ケート・D・ウィギン「少女レベッカ」


少女愛文学のふたつめ(大久保康雄訳、角川文庫)。これはダメだった。主人公のレベッカをいい子に仕立て上げすぎているし、それだけに彼女を取り巻く大人たちのえこひいきがまた尋常ではない。民主主義の風上にもおけない小説。小さい女の子が読んだらそれなりにおもしろいのかもしれないが、男の、しかもおっさんの私ではダメみたいだ。

訳者のあとがきによれば、この本は「『若草物語』とならんでアメリカ家庭小説の古典として、いまなお愛読されている」とのこと。この「家庭小説」というのが私の注意をひいた。というのも、家庭小説はアメリカではどうあれ、日本では独自の発展をとげたジャンルとして、プロレタリア文学とともに私のひそかな戦慄になっているからだ。

日本の家庭小説についてはいずれちゃんと読んでからなにか書いてみたい。

「少女レベッカ」は家庭小説というだけでなくて、「教養小説」としても読むことができる。このふたつの要素を結びつけたうえで、それを強引に裏返せばどうなるか。それがリストのあとのほうに出ている「ペピの体験」以下のポルノになることは見やすい道理だろう。

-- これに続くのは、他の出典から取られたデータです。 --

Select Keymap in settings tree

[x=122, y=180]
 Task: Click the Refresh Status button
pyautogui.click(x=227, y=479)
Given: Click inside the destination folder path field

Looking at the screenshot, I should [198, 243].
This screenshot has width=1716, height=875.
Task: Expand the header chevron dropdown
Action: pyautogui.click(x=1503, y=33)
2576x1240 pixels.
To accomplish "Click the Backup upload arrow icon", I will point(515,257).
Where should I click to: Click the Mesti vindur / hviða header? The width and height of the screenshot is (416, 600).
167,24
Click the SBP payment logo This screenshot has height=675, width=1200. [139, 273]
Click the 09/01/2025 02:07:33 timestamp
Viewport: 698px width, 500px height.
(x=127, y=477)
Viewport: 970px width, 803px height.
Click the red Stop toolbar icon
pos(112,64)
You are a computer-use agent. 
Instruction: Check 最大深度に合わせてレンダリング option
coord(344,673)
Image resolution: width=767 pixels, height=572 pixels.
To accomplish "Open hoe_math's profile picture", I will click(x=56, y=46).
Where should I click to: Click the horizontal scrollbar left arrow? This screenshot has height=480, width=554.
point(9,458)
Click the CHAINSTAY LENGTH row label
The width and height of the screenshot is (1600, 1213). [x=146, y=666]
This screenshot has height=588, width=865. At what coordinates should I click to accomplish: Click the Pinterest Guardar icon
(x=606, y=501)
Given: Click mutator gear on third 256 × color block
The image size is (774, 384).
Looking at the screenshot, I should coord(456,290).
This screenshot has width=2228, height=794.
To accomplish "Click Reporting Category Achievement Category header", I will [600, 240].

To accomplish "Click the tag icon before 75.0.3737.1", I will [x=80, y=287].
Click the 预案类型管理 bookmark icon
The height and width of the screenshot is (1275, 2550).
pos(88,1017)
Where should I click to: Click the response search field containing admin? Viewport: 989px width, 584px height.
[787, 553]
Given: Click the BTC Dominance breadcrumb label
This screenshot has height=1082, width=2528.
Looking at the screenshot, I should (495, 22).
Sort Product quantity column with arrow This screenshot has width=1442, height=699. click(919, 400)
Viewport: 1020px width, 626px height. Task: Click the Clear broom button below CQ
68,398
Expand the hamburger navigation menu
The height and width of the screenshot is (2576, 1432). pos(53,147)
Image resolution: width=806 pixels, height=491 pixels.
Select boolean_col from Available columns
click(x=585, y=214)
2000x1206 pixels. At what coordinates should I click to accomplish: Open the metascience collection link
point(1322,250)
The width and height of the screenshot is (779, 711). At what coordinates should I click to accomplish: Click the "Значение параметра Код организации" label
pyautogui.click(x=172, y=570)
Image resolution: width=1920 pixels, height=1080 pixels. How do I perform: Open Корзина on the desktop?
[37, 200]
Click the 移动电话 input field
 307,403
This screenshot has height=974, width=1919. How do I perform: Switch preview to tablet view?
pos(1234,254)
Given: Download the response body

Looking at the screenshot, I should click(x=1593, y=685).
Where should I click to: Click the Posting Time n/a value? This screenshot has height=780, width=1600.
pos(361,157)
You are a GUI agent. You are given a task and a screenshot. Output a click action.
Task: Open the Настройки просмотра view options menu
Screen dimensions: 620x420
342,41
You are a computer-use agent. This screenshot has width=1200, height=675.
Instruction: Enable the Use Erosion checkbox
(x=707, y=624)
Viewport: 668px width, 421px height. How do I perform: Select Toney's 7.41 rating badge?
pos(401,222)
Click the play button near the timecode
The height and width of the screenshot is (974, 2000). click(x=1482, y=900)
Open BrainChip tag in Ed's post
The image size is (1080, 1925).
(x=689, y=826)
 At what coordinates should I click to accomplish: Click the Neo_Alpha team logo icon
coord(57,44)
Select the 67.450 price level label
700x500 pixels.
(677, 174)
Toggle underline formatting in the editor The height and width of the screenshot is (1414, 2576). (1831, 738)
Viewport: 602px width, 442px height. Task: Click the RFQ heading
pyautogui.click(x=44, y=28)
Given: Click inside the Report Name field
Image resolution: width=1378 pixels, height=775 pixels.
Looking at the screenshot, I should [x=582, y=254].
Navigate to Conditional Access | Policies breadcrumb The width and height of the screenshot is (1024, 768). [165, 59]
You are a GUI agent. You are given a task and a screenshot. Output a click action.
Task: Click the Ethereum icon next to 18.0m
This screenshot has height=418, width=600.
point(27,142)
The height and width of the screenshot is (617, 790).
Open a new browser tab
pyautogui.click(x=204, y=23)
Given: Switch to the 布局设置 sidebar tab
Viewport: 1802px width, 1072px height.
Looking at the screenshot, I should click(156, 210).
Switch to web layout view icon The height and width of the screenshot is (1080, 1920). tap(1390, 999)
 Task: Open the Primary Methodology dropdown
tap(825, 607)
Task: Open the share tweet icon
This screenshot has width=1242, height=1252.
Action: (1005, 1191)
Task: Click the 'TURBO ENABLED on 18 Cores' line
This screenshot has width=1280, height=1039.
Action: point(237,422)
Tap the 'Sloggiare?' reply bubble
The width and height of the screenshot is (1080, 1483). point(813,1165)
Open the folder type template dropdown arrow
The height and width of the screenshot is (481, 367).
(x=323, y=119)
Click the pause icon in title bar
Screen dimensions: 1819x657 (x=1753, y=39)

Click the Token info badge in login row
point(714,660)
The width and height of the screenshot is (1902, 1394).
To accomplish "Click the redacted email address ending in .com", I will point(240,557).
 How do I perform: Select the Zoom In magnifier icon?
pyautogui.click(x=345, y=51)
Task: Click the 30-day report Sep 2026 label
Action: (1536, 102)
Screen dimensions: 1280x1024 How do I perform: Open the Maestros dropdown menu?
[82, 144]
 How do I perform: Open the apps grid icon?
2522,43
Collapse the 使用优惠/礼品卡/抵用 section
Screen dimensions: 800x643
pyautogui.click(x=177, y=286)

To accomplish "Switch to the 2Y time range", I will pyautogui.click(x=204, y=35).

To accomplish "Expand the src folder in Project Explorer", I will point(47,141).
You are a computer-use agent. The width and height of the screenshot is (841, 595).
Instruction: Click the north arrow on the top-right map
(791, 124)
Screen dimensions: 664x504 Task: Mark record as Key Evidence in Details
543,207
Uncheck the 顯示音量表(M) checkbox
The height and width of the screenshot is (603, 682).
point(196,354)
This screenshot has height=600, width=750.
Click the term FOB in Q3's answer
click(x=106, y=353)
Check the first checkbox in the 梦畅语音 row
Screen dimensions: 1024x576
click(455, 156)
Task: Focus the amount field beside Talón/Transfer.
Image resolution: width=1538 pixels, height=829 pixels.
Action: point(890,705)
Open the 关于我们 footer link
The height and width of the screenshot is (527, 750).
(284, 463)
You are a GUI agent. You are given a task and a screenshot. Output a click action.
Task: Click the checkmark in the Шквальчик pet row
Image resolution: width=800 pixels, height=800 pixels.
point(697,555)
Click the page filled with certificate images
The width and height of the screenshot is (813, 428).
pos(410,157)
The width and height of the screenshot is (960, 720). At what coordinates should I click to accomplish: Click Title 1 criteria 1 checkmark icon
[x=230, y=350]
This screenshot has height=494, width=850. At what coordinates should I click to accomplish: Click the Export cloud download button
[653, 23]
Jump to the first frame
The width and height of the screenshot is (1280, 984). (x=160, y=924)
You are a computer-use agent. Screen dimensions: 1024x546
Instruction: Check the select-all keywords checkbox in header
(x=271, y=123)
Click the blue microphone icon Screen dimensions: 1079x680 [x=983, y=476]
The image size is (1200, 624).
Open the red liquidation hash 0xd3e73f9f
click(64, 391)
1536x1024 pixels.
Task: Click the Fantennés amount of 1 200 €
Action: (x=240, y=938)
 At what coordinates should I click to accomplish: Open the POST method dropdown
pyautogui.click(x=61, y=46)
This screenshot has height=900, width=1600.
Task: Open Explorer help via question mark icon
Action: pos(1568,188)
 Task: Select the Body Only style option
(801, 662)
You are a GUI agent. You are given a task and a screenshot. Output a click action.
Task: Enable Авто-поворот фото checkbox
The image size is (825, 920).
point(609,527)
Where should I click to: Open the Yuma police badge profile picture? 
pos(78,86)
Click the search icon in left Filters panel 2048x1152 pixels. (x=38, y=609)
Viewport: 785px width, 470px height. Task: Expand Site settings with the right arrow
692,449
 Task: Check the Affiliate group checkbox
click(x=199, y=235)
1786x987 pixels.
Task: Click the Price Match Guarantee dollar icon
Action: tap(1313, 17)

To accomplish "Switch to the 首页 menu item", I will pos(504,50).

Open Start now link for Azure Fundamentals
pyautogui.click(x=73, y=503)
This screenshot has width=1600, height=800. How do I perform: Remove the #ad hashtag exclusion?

といっても先を急ぐつもりはないので、引きつづきりストの順番に読んでいきたい。


(おまけ)
ゆうべこの小説を半分ばかり読んでから寝たら、自分が少女になって知らないおじさんと話をしている夢をみた。自分が少女になっていることは、鏡の前でドレスをあわせているのを「見た」のだから確かだ。ふしぎなこともあるものだと思った。